[Excerpted passage]

***

Today was so wonderful we lost track of time. We were late for snack. We forgot to stop to clean up. I thought I’d tell the story of the day just from where I was standing. It’s a pretty big yard, so there was even more happening that I didn’t hear about. At the beginning of the day, we discussed why the bull was troublesome and needed its own pen and shouldn’t be allowed to be roaming around with the cows and charging through arches. They have really, really strong heads and horns. They are so strong they could knock down all the pens and Cottage too with just one horn. 

 

A rubber band rocket traveled nine meters and almost landed on the roof. A meter is less than a kilometer, and a billion kilometers would be really, really far. Later a rocket traveled about 10 feet. When measured by friends’ feet it went 17 feet, but a foot is based on an adult foot which is on average close to 12 inches. We looked at a ruler which is a foot. It makes different numbers if you look at it upside down. Something with four sides that are the same length is a square. Something with two longer sides that are the same length and two shorter sides that are the same length is a rectangle. If you put a rubber band around all the pegs it makes a squarangle. How many triangles could fit inside?

***

[Dataset content]
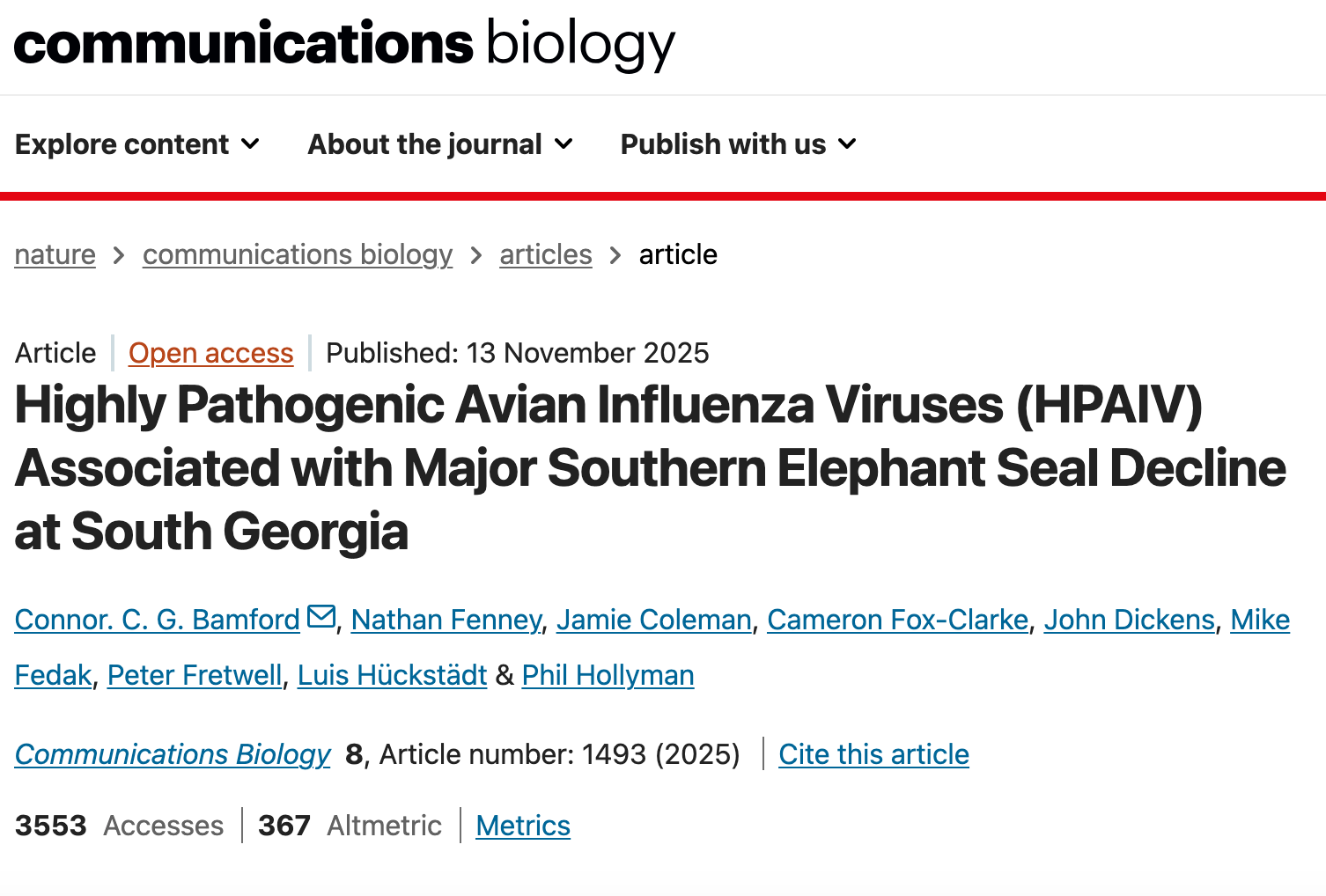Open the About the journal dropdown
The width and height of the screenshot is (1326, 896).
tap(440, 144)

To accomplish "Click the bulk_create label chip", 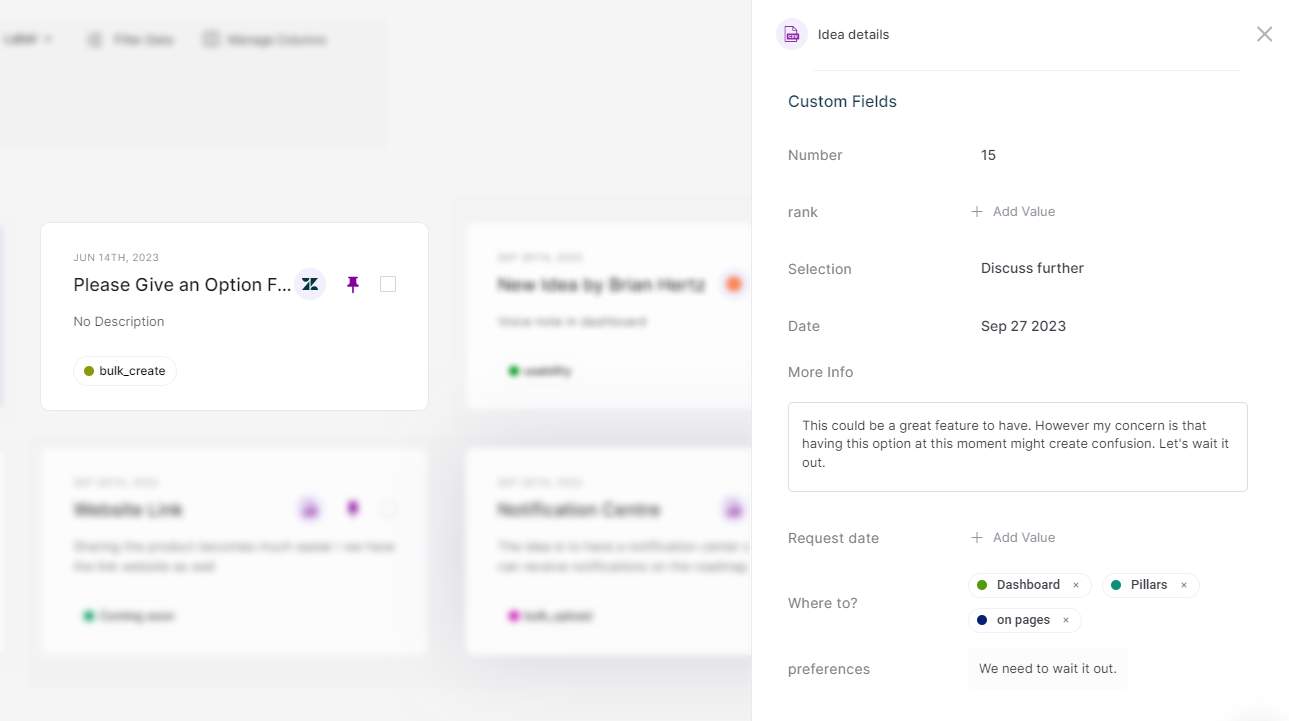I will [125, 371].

***

[To be done]
1 - In the account of the day, how far did the rubber band rocket that almost landed on the roof travel?
2 - Say whether each statement agrees with the account of the day: (a) The children arrived on time for snack. (b) The bull needed a pen of its own. (c) A foot is based on an adult foot that averages close to 12 inches.
3 - From the account of the day, reproduce the passage from "A rubber band rocket" up to and including "could fit inside?".
The listing above comes from a separate source.

[Written answers]
1 - Nine meters.

2 -
(a) No: "We were late for snack."
(b) Yes: "needed its own pen"
(c) Yes: "a foot is based on an adult foot which is on average close to 12 inches"

3 -
A rubber band rocket traveled nine meters and almost landed on the roof. A meter is less than a kilometer, and a billion kilometers would be really, really far. Later a rocket traveled about 10 feet. When measured by friends’ feet it went 17 feet, but a foot is based on an adult foot which is on average close to 12 inches. We looked at a ruler which is a foot. It makes different numbers if you look at it upside down. Something with four sides that are the same length is a square. Something with two longer sides that are the same length and two shorter sides that are the same length is a rectangle. If you put a rubber band around all the pegs it makes a squarangle. How many triangles could fit inside?